- Work order 1
Revise the G-7 image article from "A Chinese graphic" to "Western colonial powers.", swapping "satirical" for "mocking".
- Work order 2
Write what comes next in the article about the Chinese artist's G-7 image, picking up after its final sentence.

- Page excerpt
-- Opening Marker --

A Chinese graphic artist has captured the imagination of Chinese media and public alike with a satirical image depicting today’s G-7 leaders as Victorian-era worthies from a time when China was being carved up by Western colonial powers.
According to a translation by the Chinese Communist Party-backed Global Times, the Mandarin-language caption says: “The last time when these guys colluded to (suppress) China was still in 1900; 120 years have passed, they are still dreaming."
The computer-generated image borrows from a well-recognized historical photo showing members of a military coalition created to suppress Chinese dissent and known as the Eight-Nation Alliance. It was produced by Wuheqilin, a graphic artist with a record of creating nationalistic artwork that has been well received by China’s ruling Communist Party.
His latest image seeks to convey the message that today’s Group of Seven policies and attitudes toward Beijing have not changed in the 120 years since the Boxer Rebellion, a failed effort to drive all foreigners from China.
China’s official media, the China Daily, and the Global Times, which is part of the People’s Daily family, both reported on the image. So did the state-funded Xinhua News Agency, which distributed the China Daily report.
The Communist Youth League’s authenticated Central Weibo account reprinted the composite photo with the text "Have a 120-year dream." Global Times Editor-in-Chief Hu Xijin posted that no matter what the United States does to strengthen its alliances, Washington will not be able to create “a new Eight-Nation Coalition.”
Netzines reposted the image at a rapid pace. "China is no longer the China it was in 1900," posted one. "The world has not changed, only China has changed,” posted another.

-- Closing Marker --

- Data segment
-- Opening Marker --

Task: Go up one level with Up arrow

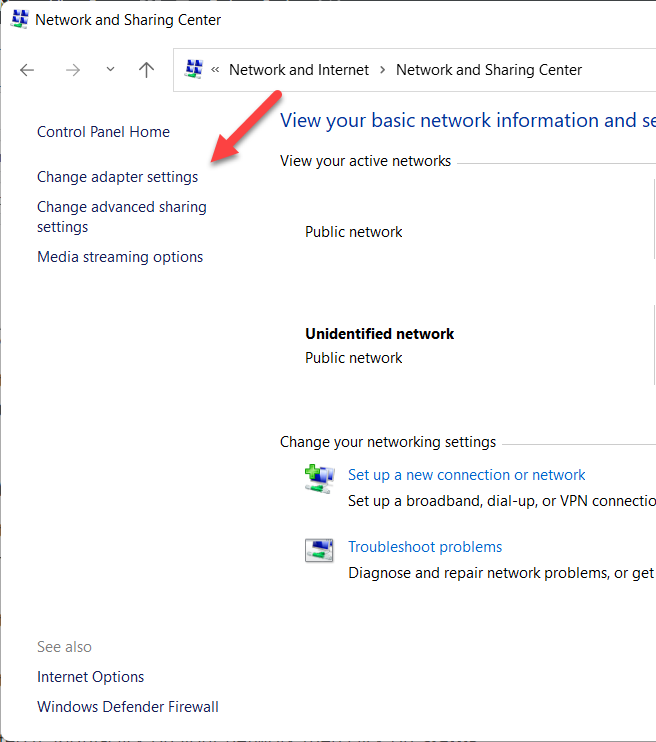Action: pos(147,70)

-- Closing Marker --

- Output 1
A Chinese graphic artist has captured the imagination of Chinese media and public alike with a mocking image depicting today’s G-7 leaders as Victorian-era worthies from a time when China was being carved up by Western colonial powers.

- Output 2
The Eight-Nation Alliance was assembled in 1900 after foreign legations in Beijing came under attack during the Boxer Rebellion. The alliance, which has come to represent years of foreign powers’ disrespect for China, is today referenced by official media to generate anti-Western sentiment under the administration of Chinese leader Xi Jinping.
The British propaganda photo shows soldiers from Britain, United States, Australia, British India, Germany, France, Austria-Hungary, Italy and Japan, arranged from tallest (Britain) to shortest (Japan). It was not lost on Chinese that the image captured racial and ethnic stereotypes of the day, when the British Empire spanned the globe.
Wuheqilin took a 2021 group photo from the G-7 foreign ministers’ meeting in London, switched in the soldiers from 1900, gave them all COVID-era masks and posted it to China’s Twitterlike Weibo on May 7, hours after China condemned a May 5 joint statement by G-7 foreign ministers.
During the meeting earlier this month, G-7 leaders accused China of human rights abuses and expressed deep concern about “human rights violations and abuses in Xinjiang and in Tibet." The foreign ministers of the G-7 nations also voiced support for Taiwan and warned China that they would work together to stop Beijing from using “coercive economic policies.”
Wang Wenbin, a spokesperson for China’s Foreign Affairs Ministry, blasted the foreign ministers’ statement at a daily press briefing, saying, “The G-7 foreign ministers' meeting launched groundless accusations against China, blatantly interfered in China's internal affairs and engaged in anachronistic bloc politics. This is gross interference in China's sovereignty, flagrant trampling on norms of international relations, and violation of the trend for peace, development and win-win cooperation of our times. China strongly condemns it.”
The photo contains subtle digs, such as the IV drip near the soldier from India, China’s longstanding rival. The country, which is not part of the G-7, is currently battling a deadly COVID-19 outbreak.
It also offers some obvious jabs, changing the meeting banner from "United Kingdom 2021” to "Invaders United Kingdom 1900."
The post garnered 306,000 likes and 27,500 retweets within five hours, according to the Global Times.
Xiaobing Li, professor of history at the University of Central Oklahoma and recently elected president of Chinese Historians in the United States, told VOA Mandarin that the Chinese government has repeatedly emphasized that China is no longer the China of the 1900s, and that Western countries using the power politics of the past are destined to fail.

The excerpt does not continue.